Ante estas permutaciones vitales, la antropología debe mantenerse abierta a nuevas posibilidades. No estaría nada mal cambiar el modelo de un progenitor común parecido al agresivo chimpancé por otro semejante al pacífico bonobo; a lo mejor, integrar este nuevo meme, que confiere a la madre de los homíninos con un estilo de vida distinto, transforme la forma en que actuamos. Entiendo que esta esperanza es tan obtenible como pedir dioses racionales e historias menos sangrientas en las religiones de nuestros pueblos, pero poco a poco se transforman las sociedades y el conocimiento es el mejor impulso para que ocurra.
Me gusta la idea de que Ardi se encuentre entre nuestros antecesores buscados, me encanta que tenga más en común con los bonobos que con los chimpancés y me fascina la idea de sustituir el simio asesino de nuestra genealogía con el hippie pacífico que caminaba tanto erguido como entre las ramas.
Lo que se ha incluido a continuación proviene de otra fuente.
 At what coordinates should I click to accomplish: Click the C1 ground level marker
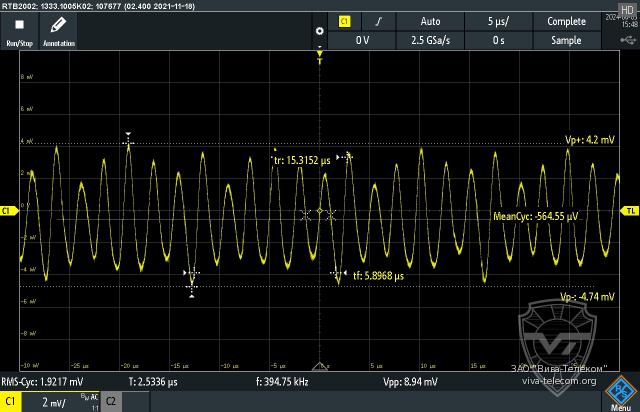tap(6, 211)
Dudo que Ardi haya tenido dioses, como no los tienen ni lo bonobos ni los chimpancés, aún así, es posible que fuese mucho más apacible, quieta y serena que muchos religiosos que conozco. No hay que proclamarse creyente para desear y promover la paz ni para encontrarla personalmente y no me avergüenza admitir que me complace en demasía pensar que la madre de los homíninos era una simia afín al hippie bonobo.